« 0.072: wanna get away? | Main | 0.074: emc world 2008 »

April 01, 2008

0.073: 5773 > c

In case you've been wondering, the previously announced Q1'08 Symmetrix enhancements, including Enginuity 5773, the 73GB and 146GB enterprise flash drives, the 1 TB SATA-II drive and the new GigE I/O director all shipped on schedule last week. As usual, there's quite a bit to talk about, because in addition to what has been announced already, there are several additional features in this code release that revenue recognition rules prohibited EMC from disclosing until everyone was confident that they would actually make the GA release in Q1.

But discussion of perhaps the most significant new feature in 5773 was held back for another reason: to get all the patent applications filed before it was disclosed. This one new feature could well prove to be the foundation of a whole new era in remote replication - potentially changing the nature of distance replication more than flash drives will change the storage media end of the equation.

But it'll take a little explaining (hint: it has something to do with the title of this post), so before I get into the details, a little background...
 

the quest to accelerate remote replication

When presenting the Symmetrix technology roadmap to customers and prospects under NDA, I've frequently joked that EMC has assigned not one but two separate engineering teams to work on improving the performance (both throughput and response times) of distance replication.
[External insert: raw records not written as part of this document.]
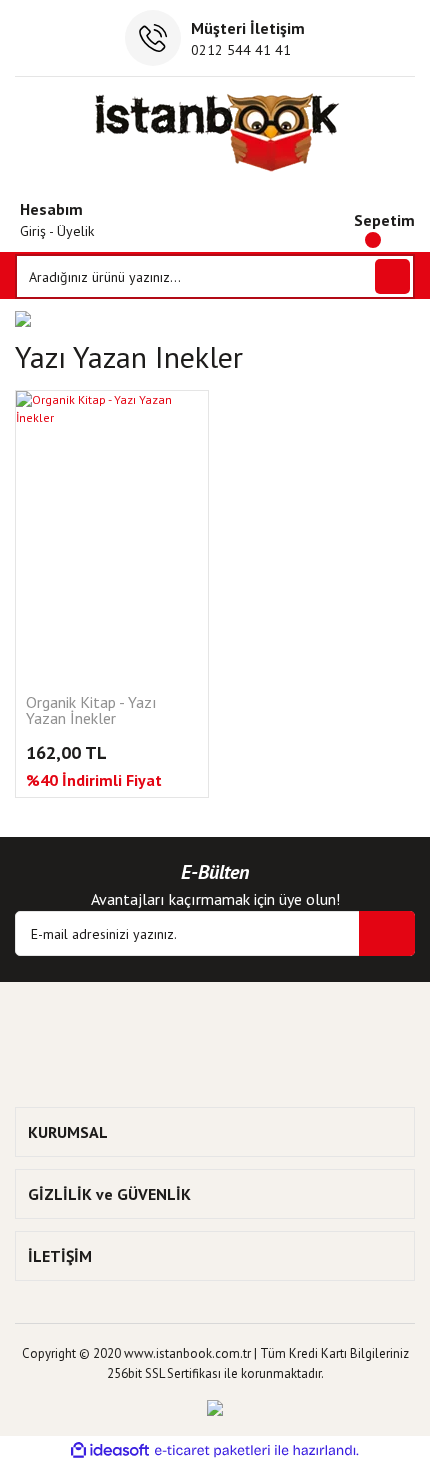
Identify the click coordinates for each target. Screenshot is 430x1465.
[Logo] (215, 132)
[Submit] (387, 933)
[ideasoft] (110, 1450)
The first team, I joke, is working on breaking the speed of light barrier (another hint: that'd be the "c" in the title), while the other is focused on the more promising technologies of data compression and de-duplication to improve the amount of data that can be replicated per unit of time. And the punch line is that if the former team ever succeeds, you can be assured the EMC^2 won't be in the storage business any more Big Grin.

Now before you turn on your April Fool's day filter, let me assure you that I'm not claiming that the speed-of-light team has come up with a breakthrough (at least not yet, anyway).

No, in fact, it was the de-dupe team that came up with a radical innovation that seemingly "cheats" the transmission speeds of remote replication, and it's pretty exciting (remember, I told you that I work with smart people!).

the tachyon advantage

OK - I'll admit it - I'm having fun with titles (it IS April Fool's day, after all).

No, this isn't about using tachyons (those hypothetical particles that travel at superluminal speeds) to transmit data, but rather the actual Tachyon Fibre Channel Controller from PMC-Sierra that Symmetrix DMX incorporates for its front- and back-end Fibre Channel connectivity.

What the de-dupe team found is that there is a hidden feature within recent generations of this chip that allow a single bit, under certain circumstances, to represent TWO bits of information. Think about that for a minute - twice as much data per bit...even though it's only applicable some of the time, that's pretty radical.

Of course, to work, there has to be a PMC-Sierra Tachyon chip on both sides of the communication link, along with software to take advantage of this somewhat hidden feature. Net-net, it's pretty easy to implement for SRDF on Symmetrix, but it would be more difficult to implement for storage-host FC links, owing as most HBA's are built around QLogic or Emulex chipsets. Also, neither Hitachi nor IBM can use this in most of their storage arrays for the same reason - most of their products don't use Tachyon chips for their FC interfaces, and those other chips just don't support this 2-for-1 capability.

So this is another EMC-unique feature (for now, anyway). Aren't you glad you bought the best?

there are lots of zeros out there

One of the most challenging things about this discovery was to determine which two-bit pattern we would use this feature for. Obviously, we had four choices ("00", "01", "10", "11"). By taking line traces of active SRDF links, EMC's engineers were able to determine that the vast majority of the bits transmitted are in fact zero-bits - and this even though all-zero data blocks are typically compressed by the protocols into a short-hand ("write "00000000" 8092 times"). In fact, on average, nearly 65% of the bits transmitted over SRDF were in fact "0".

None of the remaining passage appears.